The Department of Health (DOH) on Wednesday acknowledged an incident in February in which a wrong vaccine was given to a patient, but insisted there was no need to notify the public because it was an isolated case and remedial action had been taken, the Hong Kong Economic Journal reports.
The department’s response angered Civic Party lawmaker and medical doctor Kwok Ka-ki, who said its failure to disclose the incident in a timely manner was unwise because giving the wrong vaccine to a patient could lead to very serious consequences.
The incident happened at the DOH-run Aberdeen Jockey Club Clinic on Feb. 23, when a patient who was supposed to be inoculated with a vaccine for flu got a tetanus jab instead.
The clinic only learned of the blunder during an inventory of vaccines.
The doctor who gave the shot reported it to the department, which had kept silent about the incident until it was reported by media on Wednesday.
In a reply to the HKEJ’s enquiry, the department said the incident was not made public because only one person was involved and it saw no need to do so after assessing the impact of the case on public health.
It said it had told the clinic to be more careful in the future.

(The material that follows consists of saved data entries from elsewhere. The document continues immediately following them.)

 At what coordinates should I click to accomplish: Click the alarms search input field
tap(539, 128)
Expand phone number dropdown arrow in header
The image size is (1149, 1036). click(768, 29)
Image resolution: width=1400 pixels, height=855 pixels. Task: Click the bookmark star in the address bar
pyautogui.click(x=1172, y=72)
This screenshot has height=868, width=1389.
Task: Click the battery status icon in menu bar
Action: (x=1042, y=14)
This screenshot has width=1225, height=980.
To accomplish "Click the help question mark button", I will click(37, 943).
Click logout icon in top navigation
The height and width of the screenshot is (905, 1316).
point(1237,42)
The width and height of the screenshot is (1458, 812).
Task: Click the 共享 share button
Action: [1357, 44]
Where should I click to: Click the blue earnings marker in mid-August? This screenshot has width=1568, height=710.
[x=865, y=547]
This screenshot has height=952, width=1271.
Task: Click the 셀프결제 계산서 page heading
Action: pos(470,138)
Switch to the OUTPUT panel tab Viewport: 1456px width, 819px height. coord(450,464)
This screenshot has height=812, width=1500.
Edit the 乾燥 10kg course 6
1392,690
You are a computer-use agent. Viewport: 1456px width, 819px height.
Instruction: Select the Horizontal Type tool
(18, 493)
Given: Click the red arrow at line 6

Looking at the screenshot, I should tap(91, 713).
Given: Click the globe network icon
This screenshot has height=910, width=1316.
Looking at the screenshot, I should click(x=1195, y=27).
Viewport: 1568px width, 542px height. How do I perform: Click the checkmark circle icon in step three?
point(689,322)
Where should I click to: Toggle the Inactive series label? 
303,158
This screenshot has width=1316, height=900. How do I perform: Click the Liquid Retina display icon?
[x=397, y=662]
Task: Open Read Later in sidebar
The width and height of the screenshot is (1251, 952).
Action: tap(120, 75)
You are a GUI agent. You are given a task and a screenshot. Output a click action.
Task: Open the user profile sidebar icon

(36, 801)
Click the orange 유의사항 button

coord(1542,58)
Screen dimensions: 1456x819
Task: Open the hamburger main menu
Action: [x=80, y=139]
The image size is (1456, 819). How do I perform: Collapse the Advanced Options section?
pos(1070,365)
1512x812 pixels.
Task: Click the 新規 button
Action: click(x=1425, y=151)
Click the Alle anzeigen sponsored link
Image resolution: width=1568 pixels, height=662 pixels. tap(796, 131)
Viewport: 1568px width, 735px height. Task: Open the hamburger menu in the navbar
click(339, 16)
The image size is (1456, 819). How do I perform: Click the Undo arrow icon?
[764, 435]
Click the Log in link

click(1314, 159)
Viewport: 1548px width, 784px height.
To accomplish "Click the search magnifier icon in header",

The patient did not show any adverse reaction after the receiving the vaccine, the DOH said, adding that an apology was made to the person, who later got the flu jab.
Noting that such a mistake could be fatal, Kwok asked the department to launch a thorough review of current practices regarding the storage and dispensation of vaccines.
William Chui, chairman of the Society of Hospital Pharmacists of Hong Kong, said the patient given the wrong vaccine was lucky because he could have been put under great risk if he were injected with an anaesthetic or other drugs that might affect his heart.